J'en oublie sans doute, mais sur le principe, voila l'essentiel de /proc  :Smile: 

Et bien sur, tout ça n'occupe rien sur le disque dur, c'est que des fichiers virtuels !

----------

## Said

Merci guilc   :Very Happy:  . Et c'est normal qu'il prenne 1.7go ?

----------

## guilc

 *Said wrote:*   

> Merci guilc   . Et c'est normal qu'il prenne 1.7go ?

 

C'est pas anormal   :Smile: 

Au hasard, t'as combien de RAM ?

Regardes /proc/kcore, ho ! comme c'est bizarre, ça correspond à la taille de ta RAM

Ah ouias, qu'on se comprenne bien : il ne prends pas réellement 1.7Go, ce n'est pas occupé sur ton disque dur  :Wink: 

----------

## Oupsman

Sur mes deux dédiés OVH, j'ai déplacé /var/qmail dans /home/qmail et j'ai créé un lien symbolique vers /var/qmail. Ca évite bien des emmerdes  :Rolling Eyes: 

----------

## Said

 *guilc wrote:*   

>  *Said wrote:*   Merci guilc   . Et c'est normal qu'il prenne 1.7go ? 
> 
> C'est pas anormal  
> 
> Au hasard, t'as combien de RAM ?
> ...

 

Bonjour

C'est pas la mémoire qui manque chez moi , j'ai 6GO 

@Oupsman

Peux tu me dire comment tu as fait pour le lien symbolique ( oui oui je débute )

----------

## Deusexodus

 *Quote:*   

> Peux tu me dire comment tu as fait pour le lien symbolique ( oui oui je débute )

 

lien symbolique :

ln -s ton_dossier_ou fichier     le_lien_crée_et_qui_pointera_sur_ton_dossier_ou_fichier

C'est pas très joli mais c'est ça.

@+

EDIT : comme c'est joli du tout, un exemple :

```
# ln -s /var/qmail /home/qmail
```

----------

## Said

Merci   :Smile: 

----------

## antoine_

Salut

C'est marrant, je suis actuellement dans la même galère.

J'ai installé la Gentoo OVH 2 en espérant avoir moins de travail à la paramétrer.

D'un part les paquest fournis sont vieux et mal faits. Notamment, l'overlay d'OVH n'est pas sous Layman par défaut, mais sous gensync, c'est la galère après la première update.

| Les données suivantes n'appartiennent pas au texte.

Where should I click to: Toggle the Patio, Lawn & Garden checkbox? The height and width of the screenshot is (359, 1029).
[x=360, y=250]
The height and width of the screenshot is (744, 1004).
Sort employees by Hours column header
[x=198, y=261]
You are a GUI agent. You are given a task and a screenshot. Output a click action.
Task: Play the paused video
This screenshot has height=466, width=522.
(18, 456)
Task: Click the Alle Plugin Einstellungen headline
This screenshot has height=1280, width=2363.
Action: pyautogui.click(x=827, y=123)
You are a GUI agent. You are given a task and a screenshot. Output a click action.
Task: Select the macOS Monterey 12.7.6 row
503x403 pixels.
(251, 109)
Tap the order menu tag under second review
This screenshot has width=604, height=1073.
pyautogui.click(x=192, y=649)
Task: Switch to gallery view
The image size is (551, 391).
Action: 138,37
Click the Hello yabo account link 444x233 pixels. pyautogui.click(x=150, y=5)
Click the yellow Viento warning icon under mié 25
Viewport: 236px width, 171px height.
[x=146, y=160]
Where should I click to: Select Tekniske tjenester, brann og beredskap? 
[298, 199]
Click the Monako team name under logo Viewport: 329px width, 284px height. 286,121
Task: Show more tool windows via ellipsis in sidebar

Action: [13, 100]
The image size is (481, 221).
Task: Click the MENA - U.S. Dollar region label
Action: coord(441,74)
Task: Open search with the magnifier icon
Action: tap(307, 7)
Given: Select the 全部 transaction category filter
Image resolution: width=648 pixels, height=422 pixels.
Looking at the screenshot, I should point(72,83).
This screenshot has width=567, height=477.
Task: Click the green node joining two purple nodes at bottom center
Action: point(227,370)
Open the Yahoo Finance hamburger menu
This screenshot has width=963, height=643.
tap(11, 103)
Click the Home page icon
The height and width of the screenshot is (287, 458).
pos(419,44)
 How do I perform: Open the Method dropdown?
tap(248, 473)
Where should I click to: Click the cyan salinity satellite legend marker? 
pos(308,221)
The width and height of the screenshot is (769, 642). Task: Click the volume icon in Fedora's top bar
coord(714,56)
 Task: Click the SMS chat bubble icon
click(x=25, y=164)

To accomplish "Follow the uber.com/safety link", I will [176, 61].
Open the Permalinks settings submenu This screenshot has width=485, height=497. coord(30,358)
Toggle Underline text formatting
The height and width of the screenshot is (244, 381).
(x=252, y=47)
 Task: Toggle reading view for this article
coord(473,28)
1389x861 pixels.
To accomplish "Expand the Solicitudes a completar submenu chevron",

Comme un idiot je n'ai pas pensé à vérifier la taille des partitions proposé à l'installation. La partition racine (tout sauf /home) fait 3 Go, ce qui est trop peu. Notamment pour /var et /usr/portage/distfiles.

Bilan : je vous conseille de prendre une Gentoo "Vanilla" ce sera plus simple :o) 

Concernant le problème de la partition je vois deux solutions :

Réinstaller le bousin.

Faire comme expliquer plus haut par Oupsman et Deuxexodus, faire un lien symbolique des répertoires à problème vers /home. Mais effectivement ce n'est pas très joli.

Il ne semble malheureusement pas possible de modifier une partition qui est montée.

Peut-être qu'il faudrait essayer en montant une partition racine à distance, mais ça me semble irréalisable dans la mesure où il faut avoir un répertoire où monter le système de fichier distant.

Si vous avez d'autres idées pour s'en sortir...

----------